:: SOURCE RECORDS ::
──────────────────────────────

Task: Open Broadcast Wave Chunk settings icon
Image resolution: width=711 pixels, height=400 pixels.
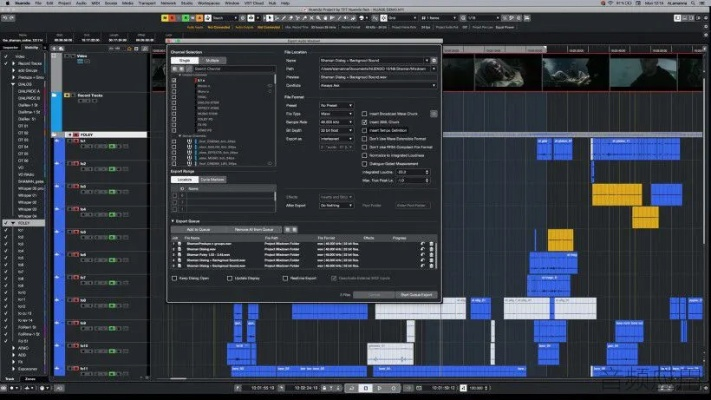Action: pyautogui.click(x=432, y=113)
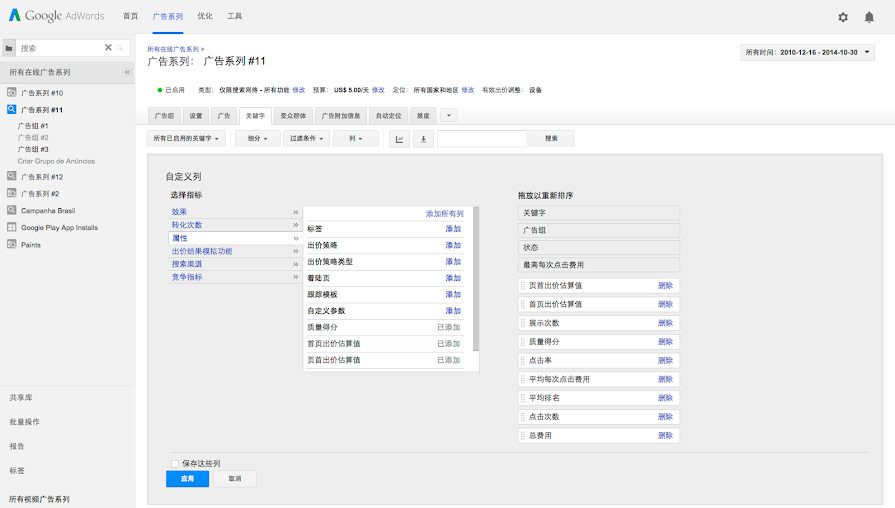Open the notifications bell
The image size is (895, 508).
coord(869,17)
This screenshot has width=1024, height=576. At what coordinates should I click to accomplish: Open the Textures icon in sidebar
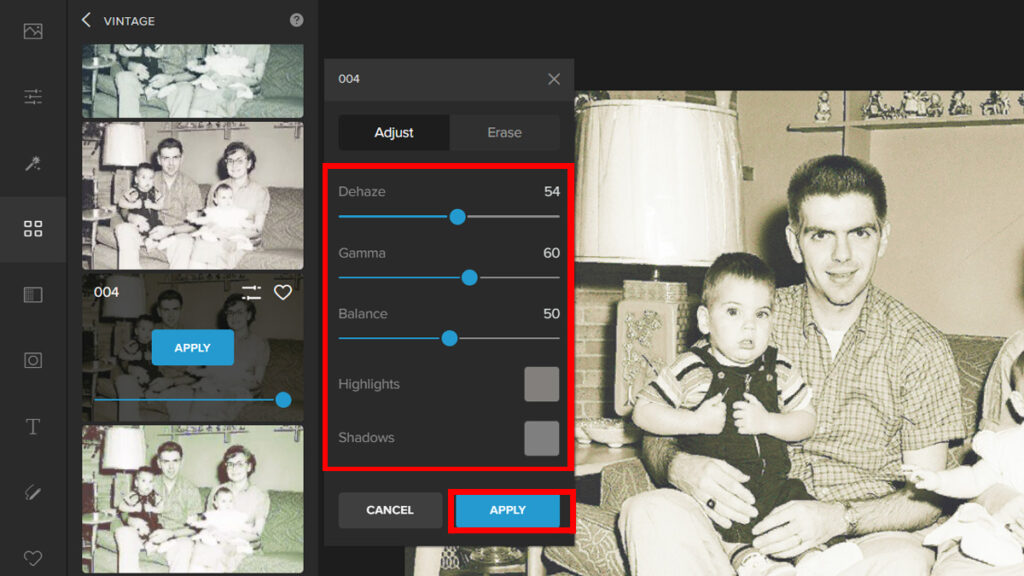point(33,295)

──────────────────────────────

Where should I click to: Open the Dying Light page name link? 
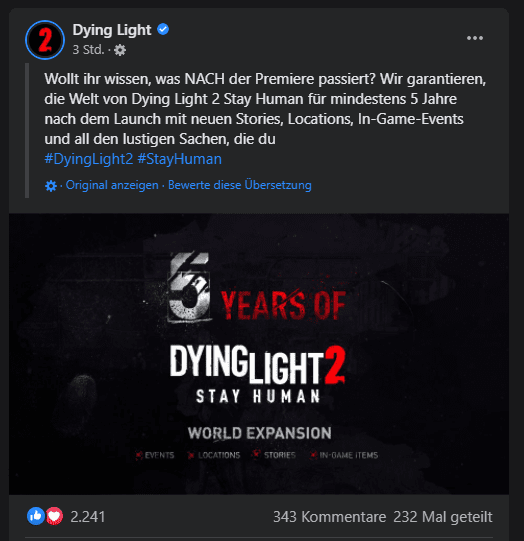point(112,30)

──────────────────────────────

:: TASK TO CARRY OUT ::
Count the lines of the records that contain the word "width". Reply with the number alone.

:: TASK RESULT ::
2